Et puis, ne me sentant pas tranquille, car, enfin, je ne savais pas où tout cela allait me mener — cela devait me mener à Gabès et à la frontière tripolitaine — j’ai cru devoir prendre des dispositions pour ma sûreté. Je suis parti pour Paris, j'ai pris conseil de quelques personnalités militaires, et je suis allé également chez M. Leblois, qui était mon ami, et, pour la première fois, en lui montrant la lettre du commandant Henry, je lui ai appris que j’avais été mêlé à l’affaire Dreyfus et à l’affaire Esterhazy. Je lui exposai, sur les deux premiers paragraphes de cette lettre, le nécessaire pour ma défense ; mais je ne lui ai pas parlé du troisième paragraphe, qui me paraissait se rapporter à des choses tout à fait secrètes.

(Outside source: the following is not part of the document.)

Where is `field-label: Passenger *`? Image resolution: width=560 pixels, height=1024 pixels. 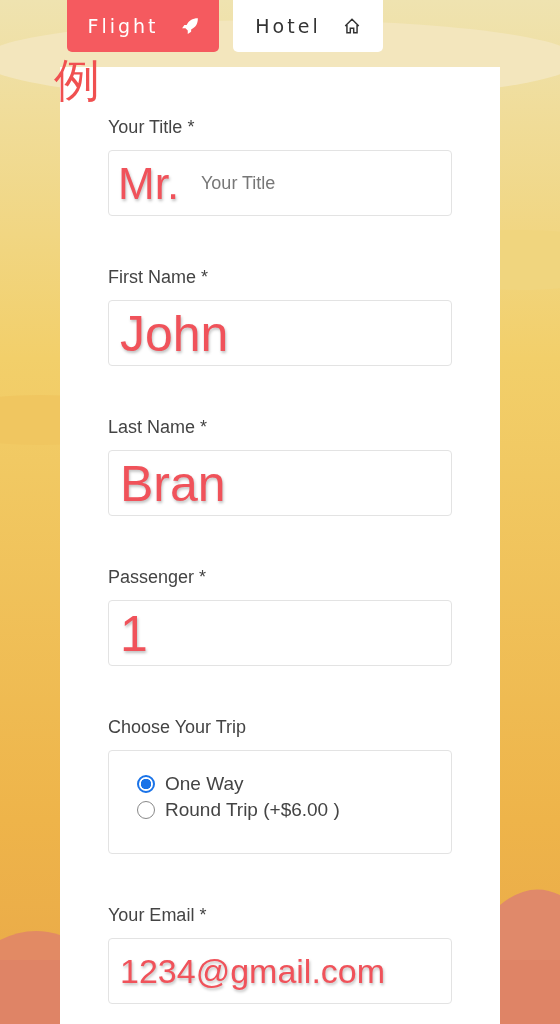 field-label: Passenger * is located at coordinates (158, 578).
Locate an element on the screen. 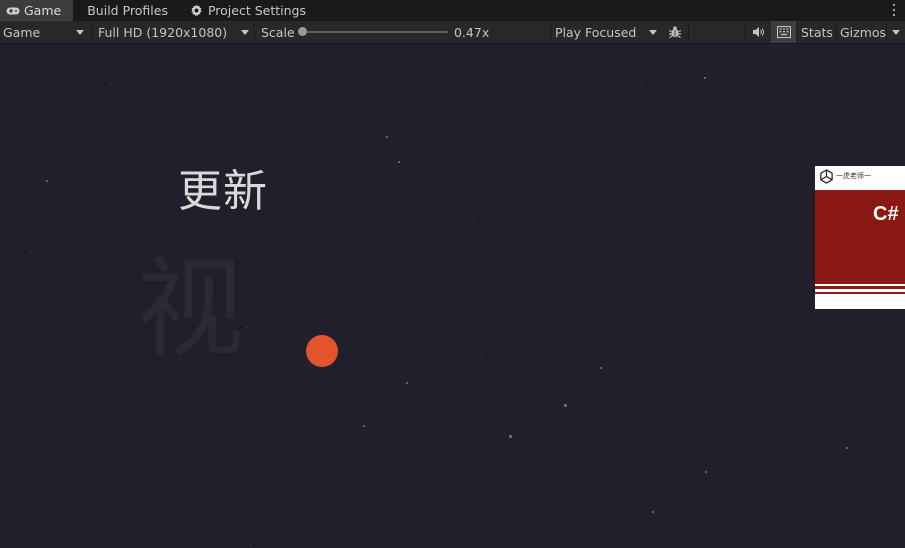 The height and width of the screenshot is (548, 905). tab-project-settings: Project Settings is located at coordinates (249, 10).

Je remis en même temps, autant comme dépôt que pour servir plus tard à ma défense, je remis à M. Leblois un certain nombre de lettres du général Gonse ; je crois qu’il vendait en tout quatorze : il y en a deux qui ont été publiées dernièrement dans les journaux, contre ma volonté : il y avait, en outre, mes réponses à ces deux lettres. Je laissai M. Leblois maître absolu du moment où il aurait à intervenir et de l’usage qu'il aurait à faire de ce que je remettais entre ses mains. 11 a agi comme bon lui a semblé et je l’approuve.

Je suis rentré alors à Sousse et je n’ai plus entendu parler de tout cela jusqu’au moment où la presse a fait connaître que M. Scheurer-Kestner s’occupait de la question Dreyfus, et, alors, les péripéties que tout le monde sait se sont produites.

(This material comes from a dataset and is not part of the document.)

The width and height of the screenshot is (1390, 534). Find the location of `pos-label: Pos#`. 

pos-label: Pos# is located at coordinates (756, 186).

J’avais déjà reçu l’ordre de me rendre dans le Sud, lorsqu'on m’a appelé à Tunis, où l’on m’a posé des questions qui m'ont semblé assez singulières. On m’a demandé, d’abord, si je ne m’étais pas laissé voler un document secret par une femme, il m’a été très facile de répondre que je n’avais jamais emporté de documents chez moi, et qu’il n’y avait aucune possibilité qu’une femme me prît un document de ce genre.

Ensuite, il est arrivé une chose très curieuse. J ai reçu, à peu près le même jour : 1° une lettre du commandant Esterhazy ; 2° un télégramme signé Speranza ; 3° un télégramme signé Blanche.